Area verde di via Pischedda, il Comune avvia i contatti con Speranzampetta L’obiettivo è quello di arrivare all’apertura. Oggi incontro con i cittadini

BOSA. Si apre qualche spiraglio per l’apertura al pubblico dell’area verde di via Pischedda, grazie all’associazione Speranzampetta Onlus che nella città del Temo si occupa di cura e tutela degli animali, e che potrebbe essere il punto di riferimento anche per l’apertura del parco giochi con la collaborazione dei cittadini. I cancelli dell’area verde realizzata con decine di migliaia di euro a ridosso delle scuole elementari per il momento sono chiusi perché il Comune non ha personale e mezzi per garantirne la fruizione, ha spiegato nei giorni scorsi il sindaco.

L’amministrazione ha già lanciato due bandi per cercare di assegnare l’area a un privato con la possibilità di realizzare un chiosco, creando quindi qualche posto di lavoro. Malgrado l’esiguità del canone annuale proposto, però, nessuno ha partecipato e le due gare sono andate deserte, mentre il tempo libero dei più piccoli resta sempre affidato all’abbraccio problematico di piazze e aree pubbliche, dove però le naturali esuberanti esigenze dei bambini si devono confrontare con quelle degli adulti e con spazi utilizzati dagli imprenditori, senza contare i pericoli di zone non direttamente dedicate a loro.

Prima di procedere a una terza gara, Luigi Mastino ha lanciato l’idea di affidare l’area a un ente, coinvolgendo per la vigilanza i genitori, mentre il comune assicurerebbe l’acquisto di giochi e la manutenzione del prato. L’annuncio è avvenuto in un’assemblea nella sala convegni della biblioteca che non sembra però aver catalizzato troppe attenzioni considerando l’esigua presenza di pubblico a fronte invece di sempre frequentate, ma virtuali, discussioni sui social network.

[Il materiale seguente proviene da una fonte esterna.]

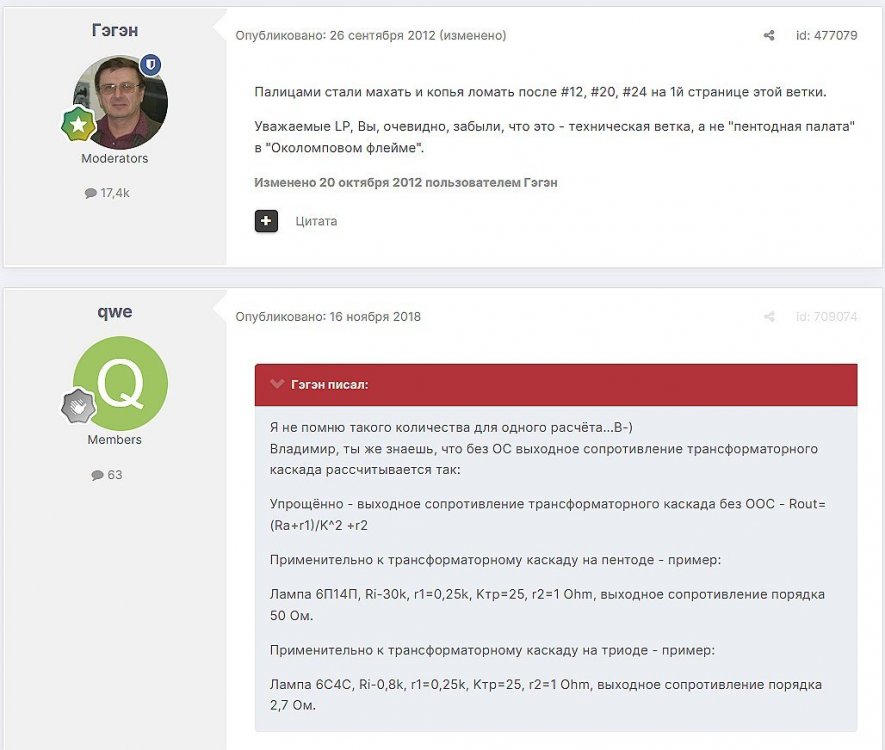Click the "Гэгэн писал:" quote header
Image resolution: width=885 pixels, height=750 pixels.
pyautogui.click(x=329, y=384)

“Presenti sindaco, assessore Campus, io e Sara. Mi aspettavo mamme e papà con mille proposte, noi non siamo neanche mamme», commenta la presidentessa di Speranzampetta Elisabetta Ladu, che all’appuntamento si è ritrovata insieme a un’amica animatrice. Insomma l’associazione potrebbe essere il punto di riferimento per un accordo che finalmente possa permettere di aprire il parco giochi a Bosa. Ma «Serve l’aiuto dei genitori, in modo da avere un vero parco pubblico. Io ho proposto anche di attivare il wi-fi», spiega Elisabetta Ladu. Il tema resta quindi ancora sospeso, anche se un altro incontro fissato per oggi alle 17 nell’ufficio del sindaco aperto ai cittadini potrebbe forse segnare un passo avanti.